[TASK DIRECTIONS] When you reach the line in the data below that contains "Моя корзина () (1544, 17)", please start repeating lines exactly, and stop after the line that contains "О нас (795, 186)", repeating nothing else.
[ENTRIES PROVIDED — start]
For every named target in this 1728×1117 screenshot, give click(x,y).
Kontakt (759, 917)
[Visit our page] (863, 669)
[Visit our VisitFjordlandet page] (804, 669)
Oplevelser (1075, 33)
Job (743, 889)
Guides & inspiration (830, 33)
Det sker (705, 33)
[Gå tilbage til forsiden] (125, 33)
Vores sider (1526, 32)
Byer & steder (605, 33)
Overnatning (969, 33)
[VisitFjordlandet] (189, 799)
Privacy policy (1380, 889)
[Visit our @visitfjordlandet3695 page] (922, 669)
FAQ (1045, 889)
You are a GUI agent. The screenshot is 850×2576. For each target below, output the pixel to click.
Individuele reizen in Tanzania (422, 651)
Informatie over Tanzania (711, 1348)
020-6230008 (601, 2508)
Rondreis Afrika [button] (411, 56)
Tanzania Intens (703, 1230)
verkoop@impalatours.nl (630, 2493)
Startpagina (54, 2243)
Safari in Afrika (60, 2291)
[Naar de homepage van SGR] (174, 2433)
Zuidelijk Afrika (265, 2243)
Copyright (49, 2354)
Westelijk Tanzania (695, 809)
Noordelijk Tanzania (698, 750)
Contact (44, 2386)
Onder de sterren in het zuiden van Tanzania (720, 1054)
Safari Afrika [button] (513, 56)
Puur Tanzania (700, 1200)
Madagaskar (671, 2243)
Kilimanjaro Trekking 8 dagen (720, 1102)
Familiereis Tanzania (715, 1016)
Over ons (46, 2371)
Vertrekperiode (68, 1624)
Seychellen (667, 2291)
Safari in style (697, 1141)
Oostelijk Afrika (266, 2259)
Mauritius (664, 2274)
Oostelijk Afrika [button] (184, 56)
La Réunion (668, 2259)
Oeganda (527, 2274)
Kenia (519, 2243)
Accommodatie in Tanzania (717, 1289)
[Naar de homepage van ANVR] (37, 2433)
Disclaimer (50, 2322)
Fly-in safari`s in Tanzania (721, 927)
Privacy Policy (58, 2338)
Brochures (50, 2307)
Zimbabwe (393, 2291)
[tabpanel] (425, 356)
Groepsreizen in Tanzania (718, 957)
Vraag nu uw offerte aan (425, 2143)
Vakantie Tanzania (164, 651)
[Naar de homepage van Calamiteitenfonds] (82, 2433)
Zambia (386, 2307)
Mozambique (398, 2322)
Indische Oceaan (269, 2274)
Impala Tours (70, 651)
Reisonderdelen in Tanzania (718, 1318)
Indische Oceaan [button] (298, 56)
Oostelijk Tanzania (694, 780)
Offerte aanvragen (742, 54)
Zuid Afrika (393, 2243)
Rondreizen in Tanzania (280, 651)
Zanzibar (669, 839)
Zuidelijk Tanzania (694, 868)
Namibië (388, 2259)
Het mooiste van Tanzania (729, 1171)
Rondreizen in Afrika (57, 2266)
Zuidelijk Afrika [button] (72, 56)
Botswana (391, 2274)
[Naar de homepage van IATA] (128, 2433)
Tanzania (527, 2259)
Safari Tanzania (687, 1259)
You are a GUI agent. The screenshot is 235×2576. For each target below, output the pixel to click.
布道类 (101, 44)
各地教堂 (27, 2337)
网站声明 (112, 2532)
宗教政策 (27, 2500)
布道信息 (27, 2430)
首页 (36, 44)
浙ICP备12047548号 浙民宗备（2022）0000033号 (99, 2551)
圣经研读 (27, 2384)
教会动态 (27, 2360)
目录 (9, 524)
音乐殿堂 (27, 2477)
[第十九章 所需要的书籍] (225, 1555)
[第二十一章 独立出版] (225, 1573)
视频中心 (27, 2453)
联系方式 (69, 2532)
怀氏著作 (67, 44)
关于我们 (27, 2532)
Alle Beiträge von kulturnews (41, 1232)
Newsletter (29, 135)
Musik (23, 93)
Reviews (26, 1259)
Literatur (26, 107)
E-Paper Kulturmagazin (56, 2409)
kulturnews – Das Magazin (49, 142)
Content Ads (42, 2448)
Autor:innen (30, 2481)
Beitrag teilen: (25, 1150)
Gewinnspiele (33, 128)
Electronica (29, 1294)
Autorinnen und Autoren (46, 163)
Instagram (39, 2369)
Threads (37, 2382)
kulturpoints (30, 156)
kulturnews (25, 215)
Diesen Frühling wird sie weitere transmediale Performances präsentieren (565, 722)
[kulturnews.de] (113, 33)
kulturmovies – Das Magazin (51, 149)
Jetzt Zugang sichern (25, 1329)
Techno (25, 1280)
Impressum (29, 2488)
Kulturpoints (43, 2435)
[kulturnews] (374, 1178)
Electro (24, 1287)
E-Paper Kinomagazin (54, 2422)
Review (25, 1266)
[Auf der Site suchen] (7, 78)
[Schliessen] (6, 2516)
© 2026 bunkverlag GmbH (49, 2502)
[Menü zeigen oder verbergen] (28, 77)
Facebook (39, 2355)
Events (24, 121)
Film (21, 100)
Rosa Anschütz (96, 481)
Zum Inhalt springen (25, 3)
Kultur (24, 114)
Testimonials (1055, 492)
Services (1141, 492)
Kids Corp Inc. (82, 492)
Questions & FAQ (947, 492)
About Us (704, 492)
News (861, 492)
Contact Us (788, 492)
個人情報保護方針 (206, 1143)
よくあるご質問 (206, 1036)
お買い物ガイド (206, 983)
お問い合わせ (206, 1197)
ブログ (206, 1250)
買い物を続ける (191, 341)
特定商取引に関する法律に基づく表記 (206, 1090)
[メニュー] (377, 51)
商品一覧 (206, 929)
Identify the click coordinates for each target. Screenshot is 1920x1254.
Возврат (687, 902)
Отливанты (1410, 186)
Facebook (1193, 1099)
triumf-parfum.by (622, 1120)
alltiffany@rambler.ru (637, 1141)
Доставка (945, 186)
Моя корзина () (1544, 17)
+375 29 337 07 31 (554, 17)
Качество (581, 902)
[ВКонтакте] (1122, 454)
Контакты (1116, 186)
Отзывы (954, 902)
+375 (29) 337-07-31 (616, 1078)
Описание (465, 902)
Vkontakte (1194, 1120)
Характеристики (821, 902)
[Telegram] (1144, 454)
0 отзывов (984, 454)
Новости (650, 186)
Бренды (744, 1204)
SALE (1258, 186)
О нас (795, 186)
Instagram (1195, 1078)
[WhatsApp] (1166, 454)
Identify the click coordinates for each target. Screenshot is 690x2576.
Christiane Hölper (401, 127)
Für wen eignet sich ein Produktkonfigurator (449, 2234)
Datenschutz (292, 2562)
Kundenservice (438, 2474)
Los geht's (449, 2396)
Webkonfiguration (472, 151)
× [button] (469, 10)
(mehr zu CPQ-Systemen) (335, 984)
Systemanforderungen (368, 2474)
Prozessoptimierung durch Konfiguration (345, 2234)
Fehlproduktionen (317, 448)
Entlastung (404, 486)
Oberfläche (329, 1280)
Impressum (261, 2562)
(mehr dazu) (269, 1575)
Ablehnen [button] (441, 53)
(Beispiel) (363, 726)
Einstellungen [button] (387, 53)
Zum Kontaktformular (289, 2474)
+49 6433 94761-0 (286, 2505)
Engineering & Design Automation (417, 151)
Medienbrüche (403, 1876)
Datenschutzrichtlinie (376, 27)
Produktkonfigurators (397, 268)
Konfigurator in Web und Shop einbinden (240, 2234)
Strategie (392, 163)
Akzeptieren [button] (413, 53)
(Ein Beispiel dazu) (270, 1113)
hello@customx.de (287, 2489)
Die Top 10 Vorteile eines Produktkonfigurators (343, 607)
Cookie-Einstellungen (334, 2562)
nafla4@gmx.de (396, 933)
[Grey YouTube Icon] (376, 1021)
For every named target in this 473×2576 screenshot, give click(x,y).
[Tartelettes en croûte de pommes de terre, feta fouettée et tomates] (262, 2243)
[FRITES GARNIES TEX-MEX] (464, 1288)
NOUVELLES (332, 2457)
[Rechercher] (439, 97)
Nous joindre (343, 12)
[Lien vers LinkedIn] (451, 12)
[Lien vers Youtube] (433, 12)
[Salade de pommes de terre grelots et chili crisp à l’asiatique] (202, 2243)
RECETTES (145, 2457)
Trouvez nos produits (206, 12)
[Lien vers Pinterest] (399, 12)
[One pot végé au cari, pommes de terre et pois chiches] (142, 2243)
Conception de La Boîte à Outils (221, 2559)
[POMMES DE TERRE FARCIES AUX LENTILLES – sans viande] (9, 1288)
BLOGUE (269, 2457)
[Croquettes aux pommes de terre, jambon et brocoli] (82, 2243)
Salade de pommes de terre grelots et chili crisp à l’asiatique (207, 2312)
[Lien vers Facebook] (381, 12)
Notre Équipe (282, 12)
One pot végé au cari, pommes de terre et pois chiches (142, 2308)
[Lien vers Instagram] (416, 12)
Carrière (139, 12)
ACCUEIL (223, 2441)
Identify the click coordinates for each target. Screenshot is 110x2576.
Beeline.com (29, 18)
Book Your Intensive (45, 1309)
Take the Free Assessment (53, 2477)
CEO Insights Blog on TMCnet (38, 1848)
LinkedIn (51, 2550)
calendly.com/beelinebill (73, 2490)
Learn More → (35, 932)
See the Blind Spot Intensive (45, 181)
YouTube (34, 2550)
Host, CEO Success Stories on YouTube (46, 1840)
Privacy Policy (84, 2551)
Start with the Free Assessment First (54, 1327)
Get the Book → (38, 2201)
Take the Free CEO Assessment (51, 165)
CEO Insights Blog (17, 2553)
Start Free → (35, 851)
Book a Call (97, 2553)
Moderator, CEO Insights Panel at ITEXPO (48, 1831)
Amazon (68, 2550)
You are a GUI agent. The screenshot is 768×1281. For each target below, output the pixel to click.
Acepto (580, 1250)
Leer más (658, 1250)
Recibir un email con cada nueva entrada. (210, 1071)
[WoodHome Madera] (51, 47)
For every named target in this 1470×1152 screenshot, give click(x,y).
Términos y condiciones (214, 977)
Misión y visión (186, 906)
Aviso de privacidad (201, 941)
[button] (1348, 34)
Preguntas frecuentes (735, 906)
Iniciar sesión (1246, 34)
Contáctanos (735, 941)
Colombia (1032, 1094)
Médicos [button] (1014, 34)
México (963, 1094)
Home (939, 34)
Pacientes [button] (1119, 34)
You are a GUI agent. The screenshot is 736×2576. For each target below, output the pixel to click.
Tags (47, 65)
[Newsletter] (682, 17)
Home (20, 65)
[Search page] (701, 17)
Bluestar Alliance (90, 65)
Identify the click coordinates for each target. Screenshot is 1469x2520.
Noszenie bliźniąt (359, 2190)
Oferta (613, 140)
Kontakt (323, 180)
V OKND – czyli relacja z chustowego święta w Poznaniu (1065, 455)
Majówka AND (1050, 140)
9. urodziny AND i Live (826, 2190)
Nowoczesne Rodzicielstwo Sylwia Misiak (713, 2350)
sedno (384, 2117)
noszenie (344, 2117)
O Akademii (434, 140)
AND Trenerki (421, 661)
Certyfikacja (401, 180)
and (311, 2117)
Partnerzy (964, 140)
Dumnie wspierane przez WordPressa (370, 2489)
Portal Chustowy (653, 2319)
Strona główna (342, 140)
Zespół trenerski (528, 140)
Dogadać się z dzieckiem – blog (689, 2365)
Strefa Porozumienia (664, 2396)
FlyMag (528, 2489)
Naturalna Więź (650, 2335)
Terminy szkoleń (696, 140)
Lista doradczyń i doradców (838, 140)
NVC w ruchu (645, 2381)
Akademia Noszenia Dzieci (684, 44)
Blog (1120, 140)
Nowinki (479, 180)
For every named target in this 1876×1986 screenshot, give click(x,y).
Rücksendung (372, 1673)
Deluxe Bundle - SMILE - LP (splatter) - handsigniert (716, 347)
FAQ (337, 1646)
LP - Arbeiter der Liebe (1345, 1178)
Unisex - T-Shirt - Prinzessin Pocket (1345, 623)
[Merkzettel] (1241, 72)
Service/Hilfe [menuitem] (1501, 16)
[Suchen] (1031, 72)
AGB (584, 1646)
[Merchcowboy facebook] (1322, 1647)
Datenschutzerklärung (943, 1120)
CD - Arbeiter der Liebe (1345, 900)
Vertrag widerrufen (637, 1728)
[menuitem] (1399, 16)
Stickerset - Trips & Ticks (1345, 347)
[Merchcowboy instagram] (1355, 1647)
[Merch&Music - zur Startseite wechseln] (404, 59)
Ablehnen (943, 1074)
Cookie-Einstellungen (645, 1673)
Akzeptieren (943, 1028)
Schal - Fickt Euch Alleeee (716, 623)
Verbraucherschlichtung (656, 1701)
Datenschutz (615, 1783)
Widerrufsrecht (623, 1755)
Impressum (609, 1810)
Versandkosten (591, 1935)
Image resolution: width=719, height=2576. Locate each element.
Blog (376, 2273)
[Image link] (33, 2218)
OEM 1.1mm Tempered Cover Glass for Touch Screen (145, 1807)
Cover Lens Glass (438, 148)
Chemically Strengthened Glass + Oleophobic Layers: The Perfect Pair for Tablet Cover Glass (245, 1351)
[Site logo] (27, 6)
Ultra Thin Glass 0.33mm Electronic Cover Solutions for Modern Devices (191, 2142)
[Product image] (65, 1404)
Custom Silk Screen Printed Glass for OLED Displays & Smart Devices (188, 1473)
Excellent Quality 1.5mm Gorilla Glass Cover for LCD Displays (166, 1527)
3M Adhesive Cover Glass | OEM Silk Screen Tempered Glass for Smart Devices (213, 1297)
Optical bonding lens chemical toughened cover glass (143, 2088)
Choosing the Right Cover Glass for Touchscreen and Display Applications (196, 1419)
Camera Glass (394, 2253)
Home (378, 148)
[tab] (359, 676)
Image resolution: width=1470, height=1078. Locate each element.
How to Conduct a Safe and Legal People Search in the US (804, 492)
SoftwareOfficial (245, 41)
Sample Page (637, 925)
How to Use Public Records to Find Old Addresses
[ENTRIES PROVIDED — finish]
[THE COMPLETED TASK]
Моя корзина () (1544, 17)
+375 29 337 07 31 (554, 17)
Качество (581, 902)
[ВКонтакте] (1122, 454)
Контакты (1116, 186)
Отзывы (954, 902)
+375 (29) 337-07-31 (616, 1078)
Описание (465, 902)
Vkontakte (1194, 1120)
Характеристики (821, 902)
[Telegram] (1144, 454)
0 отзывов (984, 454)
Новости (650, 186)
Бренды (744, 1204)
SALE (1258, 186)
О нас (795, 186)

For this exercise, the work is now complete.